What to Do When Your Friend Says No

Youth Ministry

What to Do When Your Friend Says No

You worked up the courage to share your faith. You said something. And they said no. Or they changed the subject. Or they laughed. Or they just looked at you like you had two heads.

Now what?

First: That Was Not a Failure

Most people hear the gospel multiple times before they respond. The research on this is consistent. Conversion is rarely a single moment. It is usually the result of many conversations, many seeds planted by many different people over many years.

1 Corinthians 3:6 (ESV): “I planted, Apollos watered, but God gave the growth.” Your job is to plant. God’s job is to grow. You did your job.

Second: Stay in the Relationship

The worst thing you can do after someone says no is disappear. That confirms every suspicion they had about Christians: that you only wanted to be their friend to convert them. Stay. Keep being their friend. Keep showing up. Keep being the person you were before the conversation.
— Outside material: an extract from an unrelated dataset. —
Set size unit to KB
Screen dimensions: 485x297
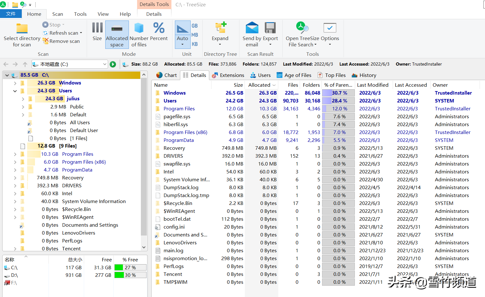(195, 44)
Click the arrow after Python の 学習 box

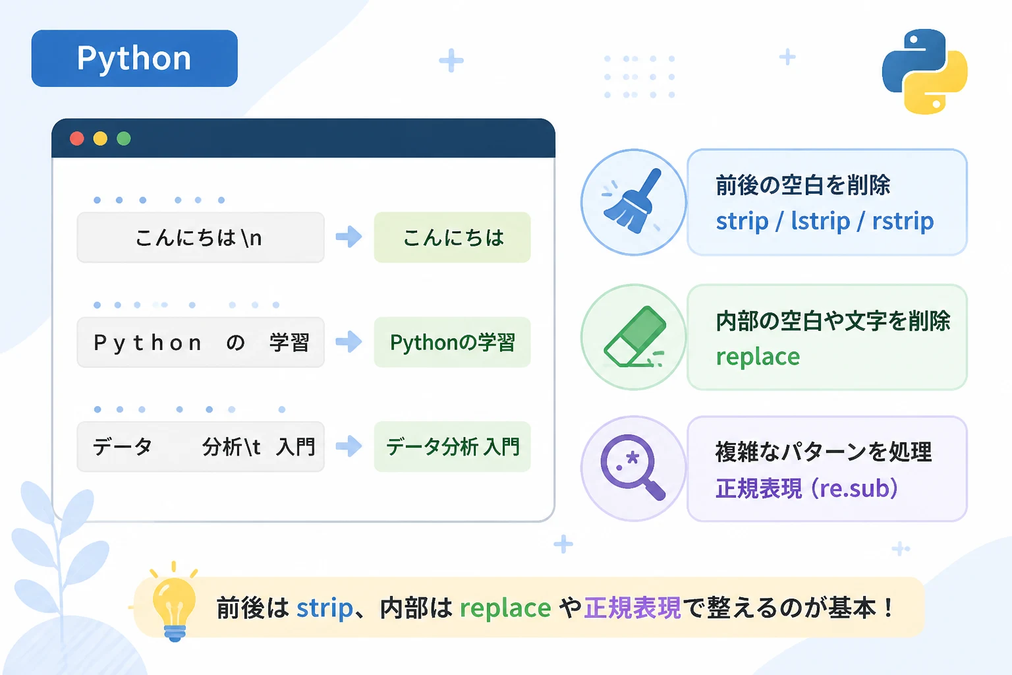349,341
The relationship is not a strategy. It is the point. People come to faith through relationships. If you walk away from the relationship because they said no, you have removed the very thing that might eventually lead them to yes.
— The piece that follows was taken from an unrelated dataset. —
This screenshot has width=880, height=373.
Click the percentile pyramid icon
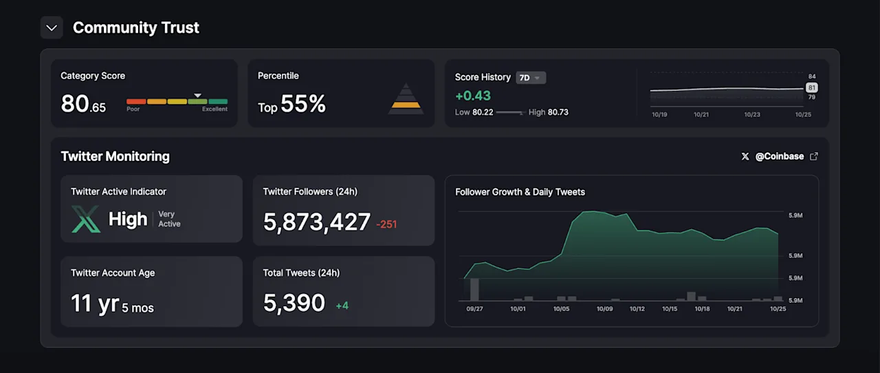[406, 98]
The relationship is not a strategy. It is the point. Stay in it.

Third: Keep Praying

The conversation you had was not the end. It was a moment in a longer story. Keep praying for your friend by name. Ask God to continue working in their heart. Ask Him to send other people into their life who will also point them toward Jesus.

You are not the only laborer in the field. God has other people working on this too. Your job is to be faithful with your part.
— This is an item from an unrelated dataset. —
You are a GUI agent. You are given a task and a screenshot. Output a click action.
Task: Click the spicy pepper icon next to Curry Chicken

Fourth: Look for the Next Opening

A no today is not a no forever. People’s circumstances change. Hard things happen. Questions surface. The friend who laughed at you in tenth grade might be the one who calls you at 2am in college because their life is falling apart and they remember that you had something they did not.

Keep the door open. Do not make the conversation awkward. Do not bring it up every time you see them. But do not pretend it never happened either. A simple “I’ve been thinking about you” or “I’m still praying for you” keeps the door open without pressure.

What If It Costs You the Friendship?

Sometimes it does. Not often, but sometimes. If someone ends a friendship because you shared your faith, that is painful. It is also not your fault. You were obedient. You were honest. You were kind.

Matthew 5:11-12 (ESV): “Blessed are you when others revile you and persecute you and utter all kinds of evil against you falsely on my account. Rejoice and be glad, for your reward is great in heaven.”

That is not a comfortable verse. But it is a true one. And it is worth remembering that the disciples did not stop sharing their faith because people said no. They kept going. So should you.